L’ouverture du gouvernement au peuple
En vertu de la loi sur le droit d’auteur de 1976, toutes les œuvres du gouvernement fédéral font partie du domaine public. Cela inclut les lois, les règlements, les avis juridiques, les audiences et toutes sortes d’autres informations sur le fonctionnement de notre gouvernement et ce qu’il produit. Des efforts sont actuellement déployés pour rendre toutes ces informations consultables et accessibles en ligne. Par exemple, l’organisation public.resource.org est en train de concevoir LAW.GOV, un dépôt pour tous les documents juridiques primaires des États-Unis. Il s’agit, entre autres, des décisions de justice qui n’étaient auparavant accessibles que par le biais du « Google des riches » des « services commerciaux à prix élevé tels que Westlaw et Lexis-Nexis ». L’un des objectifs de ce dépôt en ligne de documents juridiques est de supplanter le site PACER du gouvernement, qui fait payer l’accès aux dépôts des tribunaux fédéraux. Pour en savoir plus sur les efforts visant à rendre tous les documents juridiques primaires des États-Unis facilement accessibles à tous les citoyens, cliquez ici.
Bourses d’études
« La loi sur le droit d’auteur a réussi à faire taire ce que les ségrégationnistes ne pouvaient pas faire. »
Les chercheurs universitaires peuvent utiliser librement des documents du domaine public, mais que se passe-t-il lorsque leurs recherches nécessitent des documents protégés par le droit d’auteur datant d’aussi loin que les années 1930 ? Prenons l’exemple de la thèse de Kate Sampsell, « To Grab a Hunk of Lightning » : Une histoire intellectuelle de la photographie américaine de l’époque de la dépression. Au cours de la préparation de son manuscrit en vue de sa publication, Mme Sampsell a cherché à retrouver les titulaires de droits d’auteur sur des documents étayant un livre publié en 1932 qui exposait « les horreurs de la chaîne des gangs pour les Afro-Américains de Géorgie ». Le mémoire d’amicus curiae de la College Art Association et d’autres organisations soutenant le pétitionnaire dans l’affaire Eldred contre Ashcroft explique ce qui s’est passé : « Le dépôt qui détient ces matériaux ne lui permettait pas d’avoir des copies des documents écrits et des images, même pour son propre usage, et encore moins pour la publication. Certains de ces documents, en fait, ont été pris au Bureau des prisons de Géorgie, qui voulait les supprimer. Avant le , ces documents seraient tombés dans le domaine public d’ici quelques années. La loi sur le droit d’auteur a réussi à faire taire ce que les ségrégationnistes n’ont pas pu faire. »
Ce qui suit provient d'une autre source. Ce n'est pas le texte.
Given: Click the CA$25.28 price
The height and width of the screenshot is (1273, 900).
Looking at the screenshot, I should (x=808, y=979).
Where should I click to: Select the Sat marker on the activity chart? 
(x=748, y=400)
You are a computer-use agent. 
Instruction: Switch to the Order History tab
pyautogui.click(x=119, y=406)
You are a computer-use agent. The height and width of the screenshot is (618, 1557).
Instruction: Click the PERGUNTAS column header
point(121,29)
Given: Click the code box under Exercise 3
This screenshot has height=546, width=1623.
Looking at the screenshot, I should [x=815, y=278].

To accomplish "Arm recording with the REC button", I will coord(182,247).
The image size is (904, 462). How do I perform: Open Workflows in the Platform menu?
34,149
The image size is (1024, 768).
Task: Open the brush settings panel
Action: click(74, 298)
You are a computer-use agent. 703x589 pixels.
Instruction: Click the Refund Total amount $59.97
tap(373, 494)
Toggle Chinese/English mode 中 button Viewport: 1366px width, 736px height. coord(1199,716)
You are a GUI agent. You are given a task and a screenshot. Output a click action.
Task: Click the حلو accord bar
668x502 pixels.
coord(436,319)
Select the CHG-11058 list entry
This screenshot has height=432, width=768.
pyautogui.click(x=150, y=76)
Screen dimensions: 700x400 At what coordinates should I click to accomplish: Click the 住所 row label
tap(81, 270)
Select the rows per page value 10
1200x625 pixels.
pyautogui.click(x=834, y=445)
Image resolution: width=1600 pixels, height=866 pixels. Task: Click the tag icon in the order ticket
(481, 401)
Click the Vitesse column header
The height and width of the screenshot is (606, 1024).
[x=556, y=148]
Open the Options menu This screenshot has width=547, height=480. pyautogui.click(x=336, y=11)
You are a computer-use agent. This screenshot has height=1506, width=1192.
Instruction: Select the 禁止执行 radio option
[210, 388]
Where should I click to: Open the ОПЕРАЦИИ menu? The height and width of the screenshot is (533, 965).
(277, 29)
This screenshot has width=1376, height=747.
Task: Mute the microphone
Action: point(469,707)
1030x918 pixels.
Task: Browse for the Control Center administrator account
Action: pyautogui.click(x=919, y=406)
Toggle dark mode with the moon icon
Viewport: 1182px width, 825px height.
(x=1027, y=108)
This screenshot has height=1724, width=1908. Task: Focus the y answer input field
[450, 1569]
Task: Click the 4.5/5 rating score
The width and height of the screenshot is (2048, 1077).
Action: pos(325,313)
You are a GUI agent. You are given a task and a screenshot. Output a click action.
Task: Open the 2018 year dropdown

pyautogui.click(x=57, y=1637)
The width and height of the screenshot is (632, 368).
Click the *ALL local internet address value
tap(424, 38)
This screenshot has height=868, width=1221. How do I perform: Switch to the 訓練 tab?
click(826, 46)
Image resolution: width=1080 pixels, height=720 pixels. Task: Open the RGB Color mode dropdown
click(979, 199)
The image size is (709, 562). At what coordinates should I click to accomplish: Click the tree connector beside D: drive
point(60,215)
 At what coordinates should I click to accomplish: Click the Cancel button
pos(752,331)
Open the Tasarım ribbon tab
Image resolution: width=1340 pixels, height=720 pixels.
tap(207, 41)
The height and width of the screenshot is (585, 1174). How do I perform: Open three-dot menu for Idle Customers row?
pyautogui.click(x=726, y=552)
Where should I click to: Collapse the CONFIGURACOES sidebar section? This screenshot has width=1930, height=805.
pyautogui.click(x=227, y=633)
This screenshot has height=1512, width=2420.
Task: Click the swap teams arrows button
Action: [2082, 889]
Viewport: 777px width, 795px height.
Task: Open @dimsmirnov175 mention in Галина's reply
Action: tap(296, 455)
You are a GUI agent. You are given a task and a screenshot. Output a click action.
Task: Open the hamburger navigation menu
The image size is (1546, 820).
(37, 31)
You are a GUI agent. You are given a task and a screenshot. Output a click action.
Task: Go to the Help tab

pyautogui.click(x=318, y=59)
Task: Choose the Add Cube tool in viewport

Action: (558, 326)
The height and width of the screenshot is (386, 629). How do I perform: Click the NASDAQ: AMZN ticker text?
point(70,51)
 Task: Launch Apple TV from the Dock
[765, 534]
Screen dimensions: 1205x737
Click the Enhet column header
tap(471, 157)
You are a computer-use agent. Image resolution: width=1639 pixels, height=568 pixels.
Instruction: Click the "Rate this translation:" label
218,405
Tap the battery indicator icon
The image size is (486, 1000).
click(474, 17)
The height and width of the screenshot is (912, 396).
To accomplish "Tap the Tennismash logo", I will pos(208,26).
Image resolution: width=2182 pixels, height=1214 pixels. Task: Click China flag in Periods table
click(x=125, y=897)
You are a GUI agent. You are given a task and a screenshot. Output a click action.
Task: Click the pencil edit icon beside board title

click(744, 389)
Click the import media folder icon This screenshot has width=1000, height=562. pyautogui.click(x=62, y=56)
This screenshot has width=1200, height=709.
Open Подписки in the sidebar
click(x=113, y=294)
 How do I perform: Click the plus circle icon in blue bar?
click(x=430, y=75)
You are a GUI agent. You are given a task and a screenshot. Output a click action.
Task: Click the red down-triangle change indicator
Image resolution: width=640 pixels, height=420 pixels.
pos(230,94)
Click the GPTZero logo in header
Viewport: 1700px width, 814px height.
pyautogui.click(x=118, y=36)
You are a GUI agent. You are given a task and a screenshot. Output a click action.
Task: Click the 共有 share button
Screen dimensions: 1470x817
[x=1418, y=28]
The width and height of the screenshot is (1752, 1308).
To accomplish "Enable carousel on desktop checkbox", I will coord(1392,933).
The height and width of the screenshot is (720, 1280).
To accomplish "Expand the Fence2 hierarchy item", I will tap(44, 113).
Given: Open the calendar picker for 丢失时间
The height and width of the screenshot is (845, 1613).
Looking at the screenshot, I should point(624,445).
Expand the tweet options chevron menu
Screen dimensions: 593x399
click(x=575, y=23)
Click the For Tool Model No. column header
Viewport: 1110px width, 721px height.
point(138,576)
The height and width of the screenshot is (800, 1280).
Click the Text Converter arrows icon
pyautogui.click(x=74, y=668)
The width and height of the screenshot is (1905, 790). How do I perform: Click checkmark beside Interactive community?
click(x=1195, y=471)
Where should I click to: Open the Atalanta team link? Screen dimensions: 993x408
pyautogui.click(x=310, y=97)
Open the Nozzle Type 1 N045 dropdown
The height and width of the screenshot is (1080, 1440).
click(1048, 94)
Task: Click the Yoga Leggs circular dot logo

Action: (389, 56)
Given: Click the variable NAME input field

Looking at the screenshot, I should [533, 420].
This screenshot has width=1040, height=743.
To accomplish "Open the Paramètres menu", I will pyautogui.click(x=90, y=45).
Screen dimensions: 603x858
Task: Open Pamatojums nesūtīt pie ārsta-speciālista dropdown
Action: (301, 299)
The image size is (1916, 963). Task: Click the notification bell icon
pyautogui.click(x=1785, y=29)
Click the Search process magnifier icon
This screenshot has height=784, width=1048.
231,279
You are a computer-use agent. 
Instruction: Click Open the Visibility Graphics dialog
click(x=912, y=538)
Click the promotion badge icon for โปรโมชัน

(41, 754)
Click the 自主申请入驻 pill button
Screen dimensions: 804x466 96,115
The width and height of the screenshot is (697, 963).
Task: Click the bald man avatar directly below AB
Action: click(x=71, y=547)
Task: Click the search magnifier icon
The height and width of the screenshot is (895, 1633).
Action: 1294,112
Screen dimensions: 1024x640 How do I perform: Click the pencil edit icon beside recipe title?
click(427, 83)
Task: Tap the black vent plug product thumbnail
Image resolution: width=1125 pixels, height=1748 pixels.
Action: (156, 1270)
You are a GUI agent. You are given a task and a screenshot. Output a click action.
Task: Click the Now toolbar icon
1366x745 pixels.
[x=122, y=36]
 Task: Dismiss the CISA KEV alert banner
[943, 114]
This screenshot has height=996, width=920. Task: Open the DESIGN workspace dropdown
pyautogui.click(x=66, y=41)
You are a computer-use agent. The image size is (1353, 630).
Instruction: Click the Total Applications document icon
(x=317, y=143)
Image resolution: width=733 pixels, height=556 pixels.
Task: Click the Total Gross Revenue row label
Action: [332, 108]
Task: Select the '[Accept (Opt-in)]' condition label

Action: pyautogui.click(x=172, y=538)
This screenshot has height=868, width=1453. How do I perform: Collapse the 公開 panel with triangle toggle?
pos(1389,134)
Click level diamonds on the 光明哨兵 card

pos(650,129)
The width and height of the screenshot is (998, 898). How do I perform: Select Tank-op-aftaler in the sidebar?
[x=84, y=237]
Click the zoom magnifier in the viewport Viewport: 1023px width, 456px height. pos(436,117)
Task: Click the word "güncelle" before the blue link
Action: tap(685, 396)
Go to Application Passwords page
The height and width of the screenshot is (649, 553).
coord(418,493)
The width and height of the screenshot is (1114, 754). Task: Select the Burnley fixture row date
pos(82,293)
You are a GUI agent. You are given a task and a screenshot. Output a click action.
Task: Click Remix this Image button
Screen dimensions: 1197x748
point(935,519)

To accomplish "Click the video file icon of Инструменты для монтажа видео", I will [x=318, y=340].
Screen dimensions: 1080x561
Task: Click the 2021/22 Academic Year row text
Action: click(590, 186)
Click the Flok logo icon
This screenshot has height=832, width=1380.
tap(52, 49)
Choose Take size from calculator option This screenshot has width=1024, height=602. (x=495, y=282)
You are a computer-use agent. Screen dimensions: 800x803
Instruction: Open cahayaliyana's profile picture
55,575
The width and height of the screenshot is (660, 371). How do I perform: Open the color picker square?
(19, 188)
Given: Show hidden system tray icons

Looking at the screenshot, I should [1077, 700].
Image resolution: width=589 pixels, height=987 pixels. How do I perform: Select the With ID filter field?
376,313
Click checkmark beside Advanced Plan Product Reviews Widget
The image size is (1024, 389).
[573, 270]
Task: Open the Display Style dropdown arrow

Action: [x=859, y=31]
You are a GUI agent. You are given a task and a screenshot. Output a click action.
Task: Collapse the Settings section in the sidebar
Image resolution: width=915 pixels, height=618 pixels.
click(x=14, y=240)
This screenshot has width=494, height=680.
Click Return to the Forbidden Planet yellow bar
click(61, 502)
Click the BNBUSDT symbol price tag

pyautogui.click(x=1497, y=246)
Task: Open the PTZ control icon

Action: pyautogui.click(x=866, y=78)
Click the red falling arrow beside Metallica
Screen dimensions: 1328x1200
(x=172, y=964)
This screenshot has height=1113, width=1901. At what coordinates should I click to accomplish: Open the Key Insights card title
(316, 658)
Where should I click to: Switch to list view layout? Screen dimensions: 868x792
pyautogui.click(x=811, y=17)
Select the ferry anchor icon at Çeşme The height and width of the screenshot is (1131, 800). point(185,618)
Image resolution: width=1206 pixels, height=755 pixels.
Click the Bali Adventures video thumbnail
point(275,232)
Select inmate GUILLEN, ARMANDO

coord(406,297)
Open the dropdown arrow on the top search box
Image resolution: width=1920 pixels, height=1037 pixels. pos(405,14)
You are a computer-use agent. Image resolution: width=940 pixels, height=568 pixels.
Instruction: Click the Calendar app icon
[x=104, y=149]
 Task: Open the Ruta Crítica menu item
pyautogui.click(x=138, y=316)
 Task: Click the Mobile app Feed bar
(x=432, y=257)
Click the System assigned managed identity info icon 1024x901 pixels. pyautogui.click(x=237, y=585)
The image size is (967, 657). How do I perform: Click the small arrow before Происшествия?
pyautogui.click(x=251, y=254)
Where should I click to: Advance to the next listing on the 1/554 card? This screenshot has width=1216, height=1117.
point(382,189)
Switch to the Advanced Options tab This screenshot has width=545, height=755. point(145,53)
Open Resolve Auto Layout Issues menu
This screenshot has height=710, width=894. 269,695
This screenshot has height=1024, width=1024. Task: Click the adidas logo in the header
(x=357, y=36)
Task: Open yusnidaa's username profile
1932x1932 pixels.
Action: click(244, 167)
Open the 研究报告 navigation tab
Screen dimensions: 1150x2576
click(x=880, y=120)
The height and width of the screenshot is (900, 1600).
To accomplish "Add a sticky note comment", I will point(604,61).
NOTE : Nombre des activités mises en avant ci-dessus dépendent de l’accès à des œuvres dont les droits d’auteur ont expiré. Le domaine public comprend également du matériel qui n’est pas du tout protégeable par des droits d’auteur, comme les idées, les faits et les genres – ce sont également des éléments de construction cruciaux pour la créativité et le progrès. En outre, de nombreuses activités importantes telles que la critique, le commentaire, le reportage et la citation limitée dépendent de l’usage loyal, qui vous permet d’utiliser des œuvres encore protégées par des droits d’auteur (et qui ne sont pas encore dans le domaine public) dans certaines circonstances.